So, we’re a month into this new way of eating. And it’s been good. Both lost a few kg, sticking to it really isn’t too hard, despite the occasional temptation that hits out of the blue.
But we haven’t had massive weight loss, or dropped five clothes sizes, etc. We don’t have the benefits of fat adaptation yet, so every so often we get energy depleted, and so on.
And you know what? That’s perfectly OK.
We are only four weeks in. It’s extremely unlikely that we’re fat-adapted yet, so our bodies are still learning to use fat as a fuel. As a result, we’re feeding it plenty of fat exogenously (i.e. eating it) rather than having it burn off our fat stores.
And I’ve been bad – my wife went away for nearly a week, and I simply wasn’t hungry (and was depressed, although not to the usual level) and so I basically IF’d [Intermittent Fasting] every day and only ate dinner. Not a great way to retrain a body. (She, OTOH, did great despite being around 20-somethings who were eating anything they wanted.)

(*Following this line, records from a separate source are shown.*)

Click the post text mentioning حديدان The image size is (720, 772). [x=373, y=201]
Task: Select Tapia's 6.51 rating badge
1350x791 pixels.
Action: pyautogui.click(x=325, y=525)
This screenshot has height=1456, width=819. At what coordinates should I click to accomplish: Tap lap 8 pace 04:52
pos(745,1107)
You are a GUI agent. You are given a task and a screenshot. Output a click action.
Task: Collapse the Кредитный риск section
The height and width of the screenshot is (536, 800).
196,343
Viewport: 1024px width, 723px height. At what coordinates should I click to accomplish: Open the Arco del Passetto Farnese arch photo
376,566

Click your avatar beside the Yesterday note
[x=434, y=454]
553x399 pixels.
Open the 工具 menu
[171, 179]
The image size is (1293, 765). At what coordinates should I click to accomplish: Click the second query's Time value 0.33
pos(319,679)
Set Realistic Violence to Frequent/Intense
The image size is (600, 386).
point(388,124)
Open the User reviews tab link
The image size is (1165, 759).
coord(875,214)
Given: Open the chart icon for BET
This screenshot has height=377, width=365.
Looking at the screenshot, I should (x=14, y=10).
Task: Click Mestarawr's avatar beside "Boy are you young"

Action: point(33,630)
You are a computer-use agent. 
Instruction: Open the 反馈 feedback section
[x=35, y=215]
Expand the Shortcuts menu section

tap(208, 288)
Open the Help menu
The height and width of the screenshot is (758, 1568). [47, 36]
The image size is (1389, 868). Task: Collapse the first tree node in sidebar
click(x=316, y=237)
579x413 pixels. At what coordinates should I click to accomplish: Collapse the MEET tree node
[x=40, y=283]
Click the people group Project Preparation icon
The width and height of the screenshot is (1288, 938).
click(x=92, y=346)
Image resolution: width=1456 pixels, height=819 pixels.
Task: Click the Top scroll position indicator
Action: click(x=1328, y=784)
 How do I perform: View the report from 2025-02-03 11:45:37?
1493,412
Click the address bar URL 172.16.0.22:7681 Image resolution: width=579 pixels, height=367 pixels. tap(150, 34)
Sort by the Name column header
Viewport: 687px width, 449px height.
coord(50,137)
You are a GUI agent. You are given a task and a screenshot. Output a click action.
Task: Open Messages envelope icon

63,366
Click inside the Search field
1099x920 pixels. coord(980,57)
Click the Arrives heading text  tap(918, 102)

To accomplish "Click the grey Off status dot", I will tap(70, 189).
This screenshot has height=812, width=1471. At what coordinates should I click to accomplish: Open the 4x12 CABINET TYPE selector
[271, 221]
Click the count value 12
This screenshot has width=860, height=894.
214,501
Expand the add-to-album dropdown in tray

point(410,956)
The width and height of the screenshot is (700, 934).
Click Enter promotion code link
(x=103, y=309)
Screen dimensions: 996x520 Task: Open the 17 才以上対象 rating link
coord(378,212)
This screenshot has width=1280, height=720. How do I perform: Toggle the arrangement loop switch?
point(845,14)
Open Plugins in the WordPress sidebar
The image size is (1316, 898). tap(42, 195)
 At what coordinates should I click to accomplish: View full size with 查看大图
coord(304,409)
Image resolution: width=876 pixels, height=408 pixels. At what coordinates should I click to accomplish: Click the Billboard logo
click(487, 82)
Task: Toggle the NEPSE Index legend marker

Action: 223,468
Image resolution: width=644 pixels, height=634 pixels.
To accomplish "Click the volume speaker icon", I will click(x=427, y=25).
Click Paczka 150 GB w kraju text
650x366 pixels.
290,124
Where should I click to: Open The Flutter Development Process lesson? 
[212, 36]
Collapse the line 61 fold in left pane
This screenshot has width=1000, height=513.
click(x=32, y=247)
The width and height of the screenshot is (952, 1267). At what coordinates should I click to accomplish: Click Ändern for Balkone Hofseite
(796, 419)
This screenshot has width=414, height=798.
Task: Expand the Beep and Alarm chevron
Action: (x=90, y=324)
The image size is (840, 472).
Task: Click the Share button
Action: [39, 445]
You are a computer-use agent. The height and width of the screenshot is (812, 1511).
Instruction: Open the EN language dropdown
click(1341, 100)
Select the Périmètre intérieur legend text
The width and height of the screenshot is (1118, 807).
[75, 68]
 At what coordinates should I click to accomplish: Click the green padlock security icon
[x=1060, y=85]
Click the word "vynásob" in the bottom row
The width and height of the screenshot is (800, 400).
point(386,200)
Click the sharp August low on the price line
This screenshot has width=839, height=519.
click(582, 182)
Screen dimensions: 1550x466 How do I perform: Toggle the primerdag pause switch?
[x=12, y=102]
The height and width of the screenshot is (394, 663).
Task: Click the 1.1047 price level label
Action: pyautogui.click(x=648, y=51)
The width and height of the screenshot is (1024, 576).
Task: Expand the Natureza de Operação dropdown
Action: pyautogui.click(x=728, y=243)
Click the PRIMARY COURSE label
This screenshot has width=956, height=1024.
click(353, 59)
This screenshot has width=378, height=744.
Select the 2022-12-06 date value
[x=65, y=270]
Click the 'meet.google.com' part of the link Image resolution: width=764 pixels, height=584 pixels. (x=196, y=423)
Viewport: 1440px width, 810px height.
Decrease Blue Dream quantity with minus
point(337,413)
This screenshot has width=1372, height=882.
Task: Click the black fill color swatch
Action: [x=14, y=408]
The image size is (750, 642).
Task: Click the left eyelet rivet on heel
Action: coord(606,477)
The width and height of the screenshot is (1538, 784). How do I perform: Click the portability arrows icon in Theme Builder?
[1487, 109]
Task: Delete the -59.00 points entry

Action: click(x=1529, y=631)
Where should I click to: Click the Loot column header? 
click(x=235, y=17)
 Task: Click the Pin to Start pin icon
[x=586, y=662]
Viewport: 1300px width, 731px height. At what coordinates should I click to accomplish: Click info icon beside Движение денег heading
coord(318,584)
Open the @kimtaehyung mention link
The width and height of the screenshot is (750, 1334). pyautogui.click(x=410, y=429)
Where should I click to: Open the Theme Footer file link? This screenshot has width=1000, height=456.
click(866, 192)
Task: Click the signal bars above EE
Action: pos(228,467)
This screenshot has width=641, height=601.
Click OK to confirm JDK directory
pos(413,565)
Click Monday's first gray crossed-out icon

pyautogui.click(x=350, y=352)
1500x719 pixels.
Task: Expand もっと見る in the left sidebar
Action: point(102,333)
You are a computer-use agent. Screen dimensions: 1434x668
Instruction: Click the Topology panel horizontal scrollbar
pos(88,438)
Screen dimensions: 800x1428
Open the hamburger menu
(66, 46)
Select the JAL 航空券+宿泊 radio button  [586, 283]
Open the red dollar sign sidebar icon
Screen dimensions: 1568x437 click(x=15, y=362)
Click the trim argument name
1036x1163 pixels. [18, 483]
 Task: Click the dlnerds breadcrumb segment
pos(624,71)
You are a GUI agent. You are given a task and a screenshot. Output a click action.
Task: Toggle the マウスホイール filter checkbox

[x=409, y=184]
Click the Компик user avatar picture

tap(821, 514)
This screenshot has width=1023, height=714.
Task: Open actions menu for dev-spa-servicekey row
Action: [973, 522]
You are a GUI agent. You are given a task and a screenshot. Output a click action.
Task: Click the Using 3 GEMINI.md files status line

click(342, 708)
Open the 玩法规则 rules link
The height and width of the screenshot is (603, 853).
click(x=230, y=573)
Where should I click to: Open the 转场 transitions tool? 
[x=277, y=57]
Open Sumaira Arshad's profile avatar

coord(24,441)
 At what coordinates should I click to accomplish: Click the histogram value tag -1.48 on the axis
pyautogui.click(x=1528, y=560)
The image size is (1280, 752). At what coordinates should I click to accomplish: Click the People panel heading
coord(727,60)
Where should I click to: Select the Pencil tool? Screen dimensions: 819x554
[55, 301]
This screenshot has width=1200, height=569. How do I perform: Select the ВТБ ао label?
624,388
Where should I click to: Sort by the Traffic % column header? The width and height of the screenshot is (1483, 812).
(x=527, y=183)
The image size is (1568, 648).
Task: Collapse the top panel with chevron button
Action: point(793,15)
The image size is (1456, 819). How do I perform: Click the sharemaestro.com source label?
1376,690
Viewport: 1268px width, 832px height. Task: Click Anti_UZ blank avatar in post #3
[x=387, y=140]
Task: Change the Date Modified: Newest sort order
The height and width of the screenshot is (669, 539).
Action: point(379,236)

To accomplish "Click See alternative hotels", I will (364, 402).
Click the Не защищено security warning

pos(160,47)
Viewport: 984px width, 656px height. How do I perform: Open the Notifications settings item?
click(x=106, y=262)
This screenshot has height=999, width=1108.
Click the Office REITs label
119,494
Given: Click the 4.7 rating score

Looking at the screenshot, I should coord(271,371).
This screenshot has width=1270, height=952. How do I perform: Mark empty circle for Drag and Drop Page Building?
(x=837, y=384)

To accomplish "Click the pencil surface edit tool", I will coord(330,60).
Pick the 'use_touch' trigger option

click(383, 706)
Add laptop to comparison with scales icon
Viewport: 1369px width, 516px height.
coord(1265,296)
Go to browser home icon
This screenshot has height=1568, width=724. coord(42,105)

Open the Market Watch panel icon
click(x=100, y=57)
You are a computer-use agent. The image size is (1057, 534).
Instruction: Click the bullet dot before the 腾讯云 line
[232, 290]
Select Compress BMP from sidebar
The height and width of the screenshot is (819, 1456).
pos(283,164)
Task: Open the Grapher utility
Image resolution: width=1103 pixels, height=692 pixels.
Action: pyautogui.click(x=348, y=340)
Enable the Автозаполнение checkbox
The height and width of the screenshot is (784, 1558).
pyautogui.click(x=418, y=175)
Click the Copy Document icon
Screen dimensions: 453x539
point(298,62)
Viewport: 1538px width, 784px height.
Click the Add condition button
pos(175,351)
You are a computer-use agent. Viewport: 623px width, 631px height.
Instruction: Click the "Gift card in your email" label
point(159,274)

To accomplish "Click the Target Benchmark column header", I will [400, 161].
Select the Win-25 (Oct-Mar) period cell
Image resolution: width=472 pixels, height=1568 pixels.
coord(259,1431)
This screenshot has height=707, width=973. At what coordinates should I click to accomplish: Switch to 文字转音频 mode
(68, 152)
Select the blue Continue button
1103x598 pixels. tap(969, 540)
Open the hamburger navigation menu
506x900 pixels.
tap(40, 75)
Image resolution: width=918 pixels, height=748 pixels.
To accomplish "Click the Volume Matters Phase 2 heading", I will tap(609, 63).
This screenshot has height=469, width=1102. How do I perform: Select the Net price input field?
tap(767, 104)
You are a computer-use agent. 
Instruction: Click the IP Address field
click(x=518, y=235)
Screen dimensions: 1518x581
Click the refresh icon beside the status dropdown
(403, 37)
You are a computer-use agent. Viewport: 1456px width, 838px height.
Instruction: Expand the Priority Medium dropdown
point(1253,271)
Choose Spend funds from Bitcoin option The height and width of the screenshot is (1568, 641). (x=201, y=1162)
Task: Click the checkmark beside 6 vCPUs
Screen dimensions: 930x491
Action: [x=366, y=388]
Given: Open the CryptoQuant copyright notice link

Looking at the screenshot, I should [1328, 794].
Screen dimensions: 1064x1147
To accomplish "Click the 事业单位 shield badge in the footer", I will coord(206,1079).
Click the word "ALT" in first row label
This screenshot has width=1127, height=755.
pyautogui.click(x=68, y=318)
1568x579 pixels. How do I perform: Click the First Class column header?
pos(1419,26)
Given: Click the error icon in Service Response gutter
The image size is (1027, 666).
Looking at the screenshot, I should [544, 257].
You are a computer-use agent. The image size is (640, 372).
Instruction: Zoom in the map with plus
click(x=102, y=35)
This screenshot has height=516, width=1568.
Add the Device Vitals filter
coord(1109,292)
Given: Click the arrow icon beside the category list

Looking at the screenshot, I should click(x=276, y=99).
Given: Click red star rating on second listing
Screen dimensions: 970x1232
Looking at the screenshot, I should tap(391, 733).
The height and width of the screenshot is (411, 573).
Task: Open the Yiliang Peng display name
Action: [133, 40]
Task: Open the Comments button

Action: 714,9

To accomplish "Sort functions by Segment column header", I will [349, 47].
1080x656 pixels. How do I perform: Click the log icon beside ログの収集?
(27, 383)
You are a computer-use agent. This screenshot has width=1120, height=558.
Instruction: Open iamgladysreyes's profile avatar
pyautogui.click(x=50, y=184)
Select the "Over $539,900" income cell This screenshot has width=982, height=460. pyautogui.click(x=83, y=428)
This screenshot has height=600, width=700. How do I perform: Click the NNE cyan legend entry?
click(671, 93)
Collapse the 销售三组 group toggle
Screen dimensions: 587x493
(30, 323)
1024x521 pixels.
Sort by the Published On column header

But – there have still been some decent positives.
- I can bend over to pull on socks more easily (less diaphragm compression)
- the weird mark on my shaved head that would glow a very angry dark red after a hot shower no longer does (which weirds me out, because I expect to see it doing its thing)
- memory improvement (i.e. walking into a supermarket and remembering the three things you need to get without looking at the list 20 times as per the last 50 years #thanksADHD)
- only two days of really bad depression since starting rather than it being a constant
- walking further – Fitbit say the best five weeks of the last 13 are the last five
- Fitbit band is now taken in a notch
- Had to tighten the drawstring on the tracksuit pants (twice)
- no toe cramps (well, two kinda almost very baby ones) as opposed to multiples times a night (this is pretty huge)
- Leggings loose
- boots now zip up more easily
Anecdotal evidence, for sure. But believe me, I’ll take it. And because everyone is different, that’s the kind of evidence you’re going to see around the place.
EVERYONE IS DIFFERENT
YES, EVERYONE IS DIFFERENT. Remember this when you see the “I lost 30kg in the first month!” and similar posts on reddit, forums, Facebook, etc.. That’s great for them, but their journey is not your journey. Take from it the fact that it’s a process that works for most, don’t take it as some sort of marker that you haven’t achieved and therefore you’re failing.
It’s OK. You’re going OK.
If you’re doing things right (weighing/recording food rather than guessing, etc.) then it’ll come. It just takes time. (If it doesn’t happen over a decent length of time, then you should be looking into why/changes.)
And I don’t WANT to lose a huge amount of weight in a hurry anyway. Slow and steady will do me (and my doctor).
Slow and steady is difficult for me, bigly – I’ve got depression and ADHD (just diagnosed at 55, seriously). I’ve also got significant constant headaches from a somewhat-buggered neck (motorbike accident) and CFS (undiagnosed glandular fever at uni that I “worked through” i.e. exacerbated greatly). The ADHD makes me want to both do this thing NOW! and also lose interest and wander off, basically simultaneously, while the depression means I don’t much care if I’m a fat bastard who dies early. Such is life, right?
Here’s my weight chart from Cronometer (which I highly recommend for food tracking) since I started keto.
This is awesome for me. I have lost weight before, but it’s always come back and I felt like crap while losing it. Then in 2015 I put on a heap of weight while we tried SSRI and SNRI anti-depressants. Now, I’ve changed how I eat, and I don’t feel like crap, and that line is trending down nicely.
I’ve written this (over a week!) to give myself some clarity about my first month, but maybe it can help someone else as well.